Wednesday, 10 February 2016

Leg 6, Day 8; Greymare to Cullercoats

We woke this morning at Greymere Farm, having had the first good nights' sleep in a week, thanks to the fact that we were in wonderfully comfortable beds, rather than the floor of another RNLI station!


Georgie and Chris Leyland had laundered and dried our kit and clothes (which were now no longer offensively smelly, having been washed first time this week!), produced a fantastic breakfast for us, and gave us an incredibly generous donation, before sending us on our way south. We are both hugely grateful to them both for a fantastic stay and for all their generosity. It was wonderful catching up.

The forecast for the day was good, which was a huge relief following the previous day's soaking. We immediately made good progress through the beautiful rolling Northumberland countryside as we headed south.

Our first stop of the day was Seahouses- the station was perched on the edge of the town's harbour, busy with tourists heading on boat trips to the beautiful Farne Islands, or along the coast to see the seals. A quick photo and we were back on the road.

On we ploughed, through the rolling countryside, until we reached the small and very beautiful fishing village of Craster. As there were no crew were about, we took a quick photo and headed on.... 

Just as we were leaving Craster, disaster struck as my chain snapped. Thankfully, Rad had all the equipment required to fix it, and at last had the opportunity  to use it! Quarter of an hour later, and with a lot of muck and oil all over us, we were back on the road heading further south (in very cool shades!)

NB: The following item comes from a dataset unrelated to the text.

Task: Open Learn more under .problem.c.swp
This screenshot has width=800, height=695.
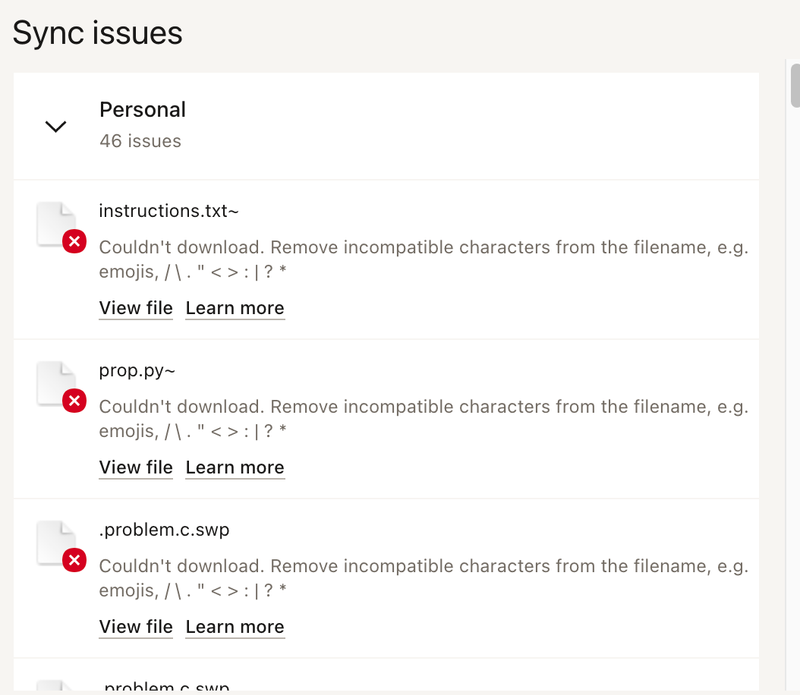Action: click(235, 627)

The third station of the day was the busy seasie town of Amble. We were welcomed by the RNLI shop staff who gave us tea, filled our bottles and gave us oil for our chains. A brief picnic lunch (kindly provided by Georgie Leyland) in the sun, while watching the fishing bats and some children swimming in the harbour, and we were underway again.

Gone are the days of two days' cycling between lifeboat stations, as was the case in parts of the North West of Scotland, with regular RNLI stations to visit again now each day. Not far down the coast we reached Biggin, where we were welcomed by the mechanic who was undertaking some important repairs to the boat. We had a good yarn with him while he worked away and understood that this was the oldest Lifeboat Station Building in Britain, having been established in 1851. Just outside were a fleet of old timber fishing boats, which were still active, focussing on Lobster Pots and Salmon Drift Nets.

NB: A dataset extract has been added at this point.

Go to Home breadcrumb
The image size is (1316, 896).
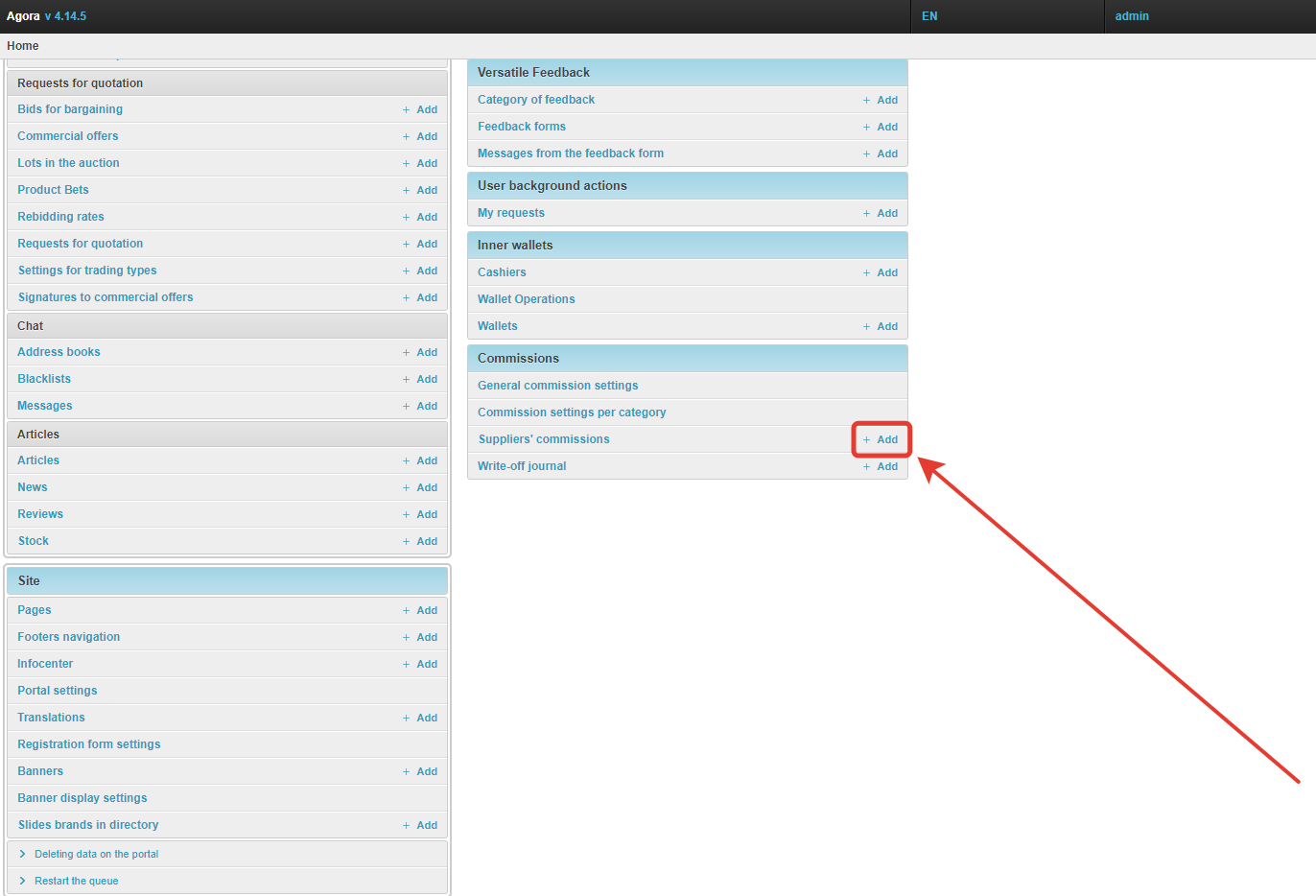click(23, 46)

As we cycled on through the countryside (much of which being 'off road' with yet more dubious route planning by Rad) we passed a small aircraft meet, and decided to stop off for lunch. There was an amazing collection of light aircraft on display, with people having travelled from right across the country in their planes. A burger from the bbq, and we were soon chatting with a few of the enthusiasts, who surprised us by the fact that these small (2-6 seater) planes could be bought for £5k - £60k - not much more than the cars that you see on the road. With a range of some 800 miles for many of them and speed of up to250mph, it was certainly very appealing, and gave us plenty to chat about as we cycled on...

The next RNLI station was Blyth- quite an interesting industrial town centre, which had embraced renewables, with turbines along the waterfront. No crew in site, so a quick photo and we were off again...


The final stop of the day was Cullercoats, where we were staying for the night. We were welcomed at the station by an RNLI beach lifeguard who was manning the rather busy beach outside the station, and gave us a cuppa. 

A short while later, Frank and his wife dropped in to show us around the station and settle us in for the night.  Rad also took it upon himself to do a spot of lifeguard duties....

Following a shower, blog writing and general sorting and washing of kit we headed down the road to an Italian for supper of Caneloni and Salad before bed.